Penelope Lively has a dark side that has kept me engrossed on and off all day. The object of picking up her 1996 novel Heat Wave this morning was to digest an English "comfort read" in a one day helping. Well-written but light fare. Clearly I had no prior experience with her writing, but when the dustjacket blurb promises a story of a copy editor spending her summer editing a novel about "romantic love... unquenchable, irresistible love," and the hint of family drama and a generational embrace of poorly chosen love objects, well, ... My expectations were not well-aligned with what was actually delivered.
The choice to write in third person, present tense was the first thing to challenge my assumptions. It soon became clear that this choice said much about the characters presented. Not one of them would ever tell this story as it is presented. The unsaid amongst the characters is brilliantly oppressive. And no outside or peripheral character in the story would have been able to delve this deeply into the story especially into these depths of near obsessive love and sexual jealousy. So this occasionally terse but always keenly observant omniscient narrator is required.
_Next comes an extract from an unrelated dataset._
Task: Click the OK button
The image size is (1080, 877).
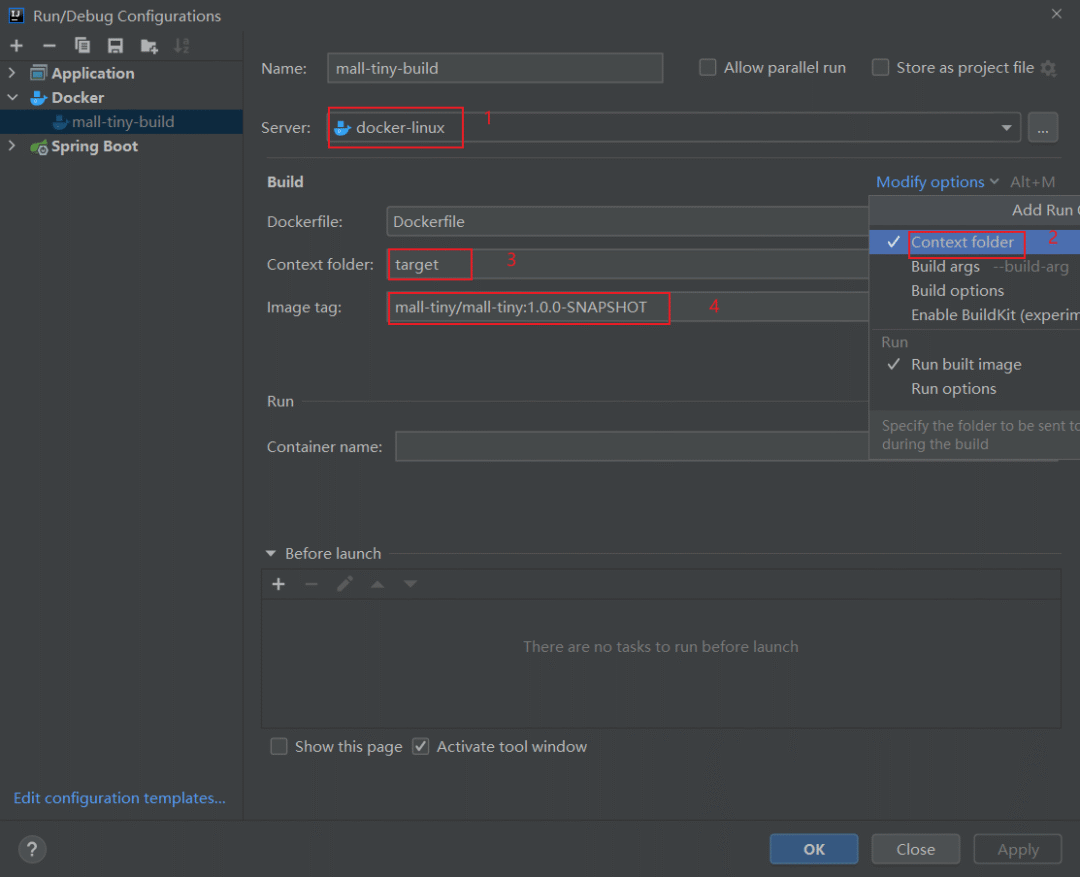Action: point(813,849)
For the distance. The careful negotiation between the heat of feeling and the iciness and near shame of the public face it wears.
And after all that the story will sound so simple. Pauline is spending the summer in the country in one of the two cottages she owns on a property called World's End. The other cottage is occupied by her daughter, Teresa, and her husband, Maurice, along with their toddler son. Pauline edits manuscripts all day, Maurice is finishing a book, and Teresa minds her child. All is well until Maurice's editor and his girlfriend begin spending the occasional weekend with them to work through the final revisions on Maurice's book. It soons becomes obvious that Maurice is having an affair with his editor's girlfriend, and Pauline feels not just her daughter's pain but also the pain of her own failed marriage to Teresa's father. "Pauline is carved up by what she sees in Teresa's eyes, by Teresa's painfully level tone, by her own familiarity with Teresa's private darkness."
The story begins in May and ends at the close of summer at wheat harvest time around World's End. As the heat of the summer becomes unbearable, so does the marriage between Teresa and Maurice. The wheat has dried out and it is questionable if it will survive harvesting. The storm, the denouement of the story, will wash what clean? The story is too short to reveal too much. Just read it.
This leaves me with a taste for another writer of short texts named Penelope - Fitzgerald this time. The only unread Fitzgerald title I have on hand is The Golden Child which I have been told is, as many first novels are, just a warm up to better things. But I'm willing to take that chance. It's right next to me now.